Placemaking is a malleable term, open to interpretation. Whether it’s physical design characteristics, land values, job creation, biodiversity, new amenities or simply a sense of well-being, people assign different values to areas. Everyone knows a good place when they’re in one, but there’s no magic ingredient or singular approach.
Future of London’s 2017 programme, Making the Case for Place, set out to better understand how different stakeholders value the impacts of placemaking, and how to foster greater common ground between their views and interests. On 29 November, Future of London and research partner Regeneris launched the Making the Case for Place report and shared findings from the programme.
Having moderated the debate that kicked off the programme in February, OnLondon’s Dave Hill returned as compere for the report launch, opening with a reminder that change in London can be very fraught. He called for the audience to think hard about what people want from placemaking and to remember that the placemaking process doesn’t end with development.
Chris Paddock, Director at Regeneris, explained that existing toolkits and guidance for valuing placemaking have merit but are used in isolation. They also tend to focus on the start and end of development, leaving little space for reflection on how a project evolves over time, or what happens after completion. Better understanding of the nuances of places and impacts of placemaking will build more inclusive places.

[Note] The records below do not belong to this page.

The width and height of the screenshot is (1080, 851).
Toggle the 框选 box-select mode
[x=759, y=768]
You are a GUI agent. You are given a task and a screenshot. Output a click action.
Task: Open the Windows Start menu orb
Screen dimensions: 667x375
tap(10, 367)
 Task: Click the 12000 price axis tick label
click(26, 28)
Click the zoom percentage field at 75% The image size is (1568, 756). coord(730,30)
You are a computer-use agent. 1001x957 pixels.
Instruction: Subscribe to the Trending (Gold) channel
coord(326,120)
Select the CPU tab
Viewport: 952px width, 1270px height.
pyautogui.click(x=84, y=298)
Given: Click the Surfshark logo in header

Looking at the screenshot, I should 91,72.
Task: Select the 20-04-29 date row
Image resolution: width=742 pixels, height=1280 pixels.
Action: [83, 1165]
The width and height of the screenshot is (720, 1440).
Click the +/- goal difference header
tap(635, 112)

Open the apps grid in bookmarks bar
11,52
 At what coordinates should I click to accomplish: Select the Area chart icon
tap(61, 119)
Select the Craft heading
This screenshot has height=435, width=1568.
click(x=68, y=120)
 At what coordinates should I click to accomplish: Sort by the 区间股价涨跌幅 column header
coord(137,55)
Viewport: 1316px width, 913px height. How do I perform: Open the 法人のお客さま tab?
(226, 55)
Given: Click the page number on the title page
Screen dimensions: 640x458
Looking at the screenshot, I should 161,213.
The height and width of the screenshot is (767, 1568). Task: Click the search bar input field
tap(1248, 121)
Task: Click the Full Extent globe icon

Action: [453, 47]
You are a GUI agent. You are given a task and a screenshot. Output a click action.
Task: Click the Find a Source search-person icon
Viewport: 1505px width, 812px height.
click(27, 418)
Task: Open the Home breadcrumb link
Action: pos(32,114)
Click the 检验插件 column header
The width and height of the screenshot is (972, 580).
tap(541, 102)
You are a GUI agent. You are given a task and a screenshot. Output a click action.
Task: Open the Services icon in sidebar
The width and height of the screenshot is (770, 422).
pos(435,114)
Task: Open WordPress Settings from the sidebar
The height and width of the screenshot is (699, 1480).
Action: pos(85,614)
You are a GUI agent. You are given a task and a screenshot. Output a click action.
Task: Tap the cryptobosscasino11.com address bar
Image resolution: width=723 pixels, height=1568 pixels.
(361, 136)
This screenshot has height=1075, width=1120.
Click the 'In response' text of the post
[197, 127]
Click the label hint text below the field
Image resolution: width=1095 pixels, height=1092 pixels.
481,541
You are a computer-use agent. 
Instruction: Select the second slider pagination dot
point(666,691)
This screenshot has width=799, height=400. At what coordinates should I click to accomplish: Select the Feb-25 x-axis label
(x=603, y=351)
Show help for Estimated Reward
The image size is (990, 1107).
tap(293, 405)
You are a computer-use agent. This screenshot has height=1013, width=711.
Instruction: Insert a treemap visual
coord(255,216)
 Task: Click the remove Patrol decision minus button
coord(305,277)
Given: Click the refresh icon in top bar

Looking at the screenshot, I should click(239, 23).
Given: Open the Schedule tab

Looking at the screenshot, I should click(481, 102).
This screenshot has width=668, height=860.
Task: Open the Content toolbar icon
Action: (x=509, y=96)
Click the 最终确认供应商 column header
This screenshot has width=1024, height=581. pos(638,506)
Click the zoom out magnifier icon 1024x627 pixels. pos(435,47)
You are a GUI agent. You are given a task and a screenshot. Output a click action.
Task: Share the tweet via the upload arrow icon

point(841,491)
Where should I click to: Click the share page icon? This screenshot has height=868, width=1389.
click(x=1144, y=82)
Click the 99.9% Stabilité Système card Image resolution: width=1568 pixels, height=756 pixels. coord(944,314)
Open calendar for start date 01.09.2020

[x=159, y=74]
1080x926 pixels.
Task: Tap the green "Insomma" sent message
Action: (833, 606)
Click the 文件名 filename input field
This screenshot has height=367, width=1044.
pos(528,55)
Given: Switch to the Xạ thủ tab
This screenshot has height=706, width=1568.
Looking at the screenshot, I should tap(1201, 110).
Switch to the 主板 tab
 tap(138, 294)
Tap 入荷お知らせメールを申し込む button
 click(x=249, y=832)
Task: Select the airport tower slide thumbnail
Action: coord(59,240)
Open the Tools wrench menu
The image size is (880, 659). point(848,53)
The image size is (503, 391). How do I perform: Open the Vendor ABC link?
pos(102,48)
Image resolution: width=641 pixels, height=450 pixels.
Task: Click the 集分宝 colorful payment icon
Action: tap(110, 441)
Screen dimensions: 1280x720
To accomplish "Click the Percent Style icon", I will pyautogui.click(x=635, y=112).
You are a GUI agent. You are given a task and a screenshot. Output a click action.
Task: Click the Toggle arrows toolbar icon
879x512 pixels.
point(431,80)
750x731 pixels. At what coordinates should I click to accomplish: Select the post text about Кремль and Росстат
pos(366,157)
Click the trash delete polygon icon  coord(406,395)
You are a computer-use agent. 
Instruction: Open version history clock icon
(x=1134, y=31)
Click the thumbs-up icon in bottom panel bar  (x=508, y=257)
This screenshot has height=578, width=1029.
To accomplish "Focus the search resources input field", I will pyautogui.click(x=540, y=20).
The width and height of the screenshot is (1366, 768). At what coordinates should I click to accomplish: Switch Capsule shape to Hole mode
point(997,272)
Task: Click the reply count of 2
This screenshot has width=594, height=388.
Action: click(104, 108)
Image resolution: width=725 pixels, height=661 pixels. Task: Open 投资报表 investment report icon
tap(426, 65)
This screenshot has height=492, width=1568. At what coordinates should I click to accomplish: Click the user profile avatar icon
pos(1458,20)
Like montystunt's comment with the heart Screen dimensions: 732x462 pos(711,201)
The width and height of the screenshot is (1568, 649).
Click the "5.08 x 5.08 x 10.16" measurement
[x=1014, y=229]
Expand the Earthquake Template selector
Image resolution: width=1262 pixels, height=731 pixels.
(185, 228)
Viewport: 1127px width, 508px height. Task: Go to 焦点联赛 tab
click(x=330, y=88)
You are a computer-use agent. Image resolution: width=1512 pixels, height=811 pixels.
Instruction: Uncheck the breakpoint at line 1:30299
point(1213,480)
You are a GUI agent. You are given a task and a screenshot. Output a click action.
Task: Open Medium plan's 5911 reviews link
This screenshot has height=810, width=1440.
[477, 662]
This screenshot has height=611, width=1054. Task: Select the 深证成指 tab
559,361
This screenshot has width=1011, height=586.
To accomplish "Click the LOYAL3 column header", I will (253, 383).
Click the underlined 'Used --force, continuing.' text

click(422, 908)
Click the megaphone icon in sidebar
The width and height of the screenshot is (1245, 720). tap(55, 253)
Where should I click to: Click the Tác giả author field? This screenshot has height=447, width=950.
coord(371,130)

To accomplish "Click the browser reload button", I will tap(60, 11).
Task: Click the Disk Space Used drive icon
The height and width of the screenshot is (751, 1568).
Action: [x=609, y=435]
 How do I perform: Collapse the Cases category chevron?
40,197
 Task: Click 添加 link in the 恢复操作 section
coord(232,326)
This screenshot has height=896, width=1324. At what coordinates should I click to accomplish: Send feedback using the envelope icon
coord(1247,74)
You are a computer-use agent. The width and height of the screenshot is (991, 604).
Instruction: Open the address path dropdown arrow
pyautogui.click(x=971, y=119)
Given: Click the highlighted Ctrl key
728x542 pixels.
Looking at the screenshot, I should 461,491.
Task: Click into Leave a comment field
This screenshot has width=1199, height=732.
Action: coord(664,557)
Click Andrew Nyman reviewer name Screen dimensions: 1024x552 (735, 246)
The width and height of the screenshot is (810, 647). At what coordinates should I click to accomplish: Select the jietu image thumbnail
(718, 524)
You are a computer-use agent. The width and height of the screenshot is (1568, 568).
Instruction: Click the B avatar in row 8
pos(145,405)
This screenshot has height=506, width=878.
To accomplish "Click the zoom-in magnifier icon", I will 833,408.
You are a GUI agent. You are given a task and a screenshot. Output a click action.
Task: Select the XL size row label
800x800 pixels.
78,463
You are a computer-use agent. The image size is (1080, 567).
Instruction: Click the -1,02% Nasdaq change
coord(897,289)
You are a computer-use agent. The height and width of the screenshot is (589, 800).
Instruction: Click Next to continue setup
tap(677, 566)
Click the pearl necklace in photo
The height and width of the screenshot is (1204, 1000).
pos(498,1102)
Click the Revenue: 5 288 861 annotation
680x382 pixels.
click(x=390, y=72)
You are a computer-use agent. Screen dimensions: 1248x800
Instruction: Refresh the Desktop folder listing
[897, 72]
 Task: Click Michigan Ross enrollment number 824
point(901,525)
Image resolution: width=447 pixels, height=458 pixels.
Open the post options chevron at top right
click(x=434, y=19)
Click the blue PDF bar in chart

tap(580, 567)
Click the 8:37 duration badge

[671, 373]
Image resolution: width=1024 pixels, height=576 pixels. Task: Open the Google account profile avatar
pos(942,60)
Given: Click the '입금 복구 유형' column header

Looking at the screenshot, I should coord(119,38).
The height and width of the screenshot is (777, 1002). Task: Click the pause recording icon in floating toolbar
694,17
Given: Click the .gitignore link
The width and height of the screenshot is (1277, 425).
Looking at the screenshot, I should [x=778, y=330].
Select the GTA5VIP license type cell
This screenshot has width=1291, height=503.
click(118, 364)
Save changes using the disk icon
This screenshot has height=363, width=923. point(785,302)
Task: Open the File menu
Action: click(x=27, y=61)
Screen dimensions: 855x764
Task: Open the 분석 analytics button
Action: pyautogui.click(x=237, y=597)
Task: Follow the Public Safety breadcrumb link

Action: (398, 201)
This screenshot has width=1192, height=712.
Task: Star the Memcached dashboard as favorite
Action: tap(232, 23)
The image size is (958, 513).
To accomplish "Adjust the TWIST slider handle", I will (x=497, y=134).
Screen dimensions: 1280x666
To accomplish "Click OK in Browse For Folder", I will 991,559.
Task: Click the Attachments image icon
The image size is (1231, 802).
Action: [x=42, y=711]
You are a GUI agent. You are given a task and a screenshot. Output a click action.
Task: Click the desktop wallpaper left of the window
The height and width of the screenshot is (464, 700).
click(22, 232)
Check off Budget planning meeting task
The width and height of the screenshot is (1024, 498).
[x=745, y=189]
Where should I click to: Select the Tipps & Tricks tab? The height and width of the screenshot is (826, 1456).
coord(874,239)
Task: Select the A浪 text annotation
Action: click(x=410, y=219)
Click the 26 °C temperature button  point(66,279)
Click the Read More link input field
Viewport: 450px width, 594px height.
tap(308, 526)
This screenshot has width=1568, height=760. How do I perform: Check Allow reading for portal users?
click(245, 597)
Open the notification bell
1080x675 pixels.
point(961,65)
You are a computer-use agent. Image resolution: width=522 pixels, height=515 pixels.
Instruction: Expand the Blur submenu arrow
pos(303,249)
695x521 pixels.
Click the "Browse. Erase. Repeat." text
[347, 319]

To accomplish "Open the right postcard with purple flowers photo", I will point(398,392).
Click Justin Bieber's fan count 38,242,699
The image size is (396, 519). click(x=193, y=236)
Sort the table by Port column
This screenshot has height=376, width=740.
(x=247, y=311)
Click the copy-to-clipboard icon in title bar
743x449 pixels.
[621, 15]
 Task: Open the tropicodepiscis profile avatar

Amanda Robinson, Research and Programme Manager at Future of London, discussed the report’s guiding principles for public- and private-sector placemaking delivery bodies. These are chronological and cyclical to highlight the important concept of placemaking as an ongoing process. She also pointed to the report’s case studies as innovative ways of valuing place and placemaking, stating that sharing effective valuation practices will improve placemaking throughout the city.
Speakers were invited to respond to the report findings. We Made That Director Holly Lewis began by highlighting the importance of high streets as places. Their joint report with LSE, High Streets for All, identified 18 valuable aspects of high streets. While crucial for the economy, high streets also have a valuable social and community role, especially for marginalised groups such as the unemployed, elderly and recent immigrants.
Northwest Area Manager Louise Duggan explained that the GLA wants to understand whether local people feel supported in changing places. Audits in London’s key industrial areas – Park Royal, Old Kent Road, and Upper Lea Valley – identified thousands of jobs and businesses. While boroughs and the GLA may view these in economic terms, business owners, employees, and customers see these areas as integral to their livelihood.
Including local people in placemaking contributes to inclusive growth. Sandra Roebuck, Programme Director for Strategic and Neighbourhood Investment, shared LB Lambeth’s experience with StreetWorks, a collaborative project to improve West Norwood and Tulse Hill. Working with communities, the council produced a “manual for delivery” rather than a masterplan to leave options open. Schools were heavily involved, giving young people a voice, and online feedback collected hundreds of opinions and suggestions for improvement.
As London continues to change, we hope this report inspires all parties – policy-makers, the GLA, local authorities, developers and communities – to see the value of good placemaking, and create a healthier, more inclusive London.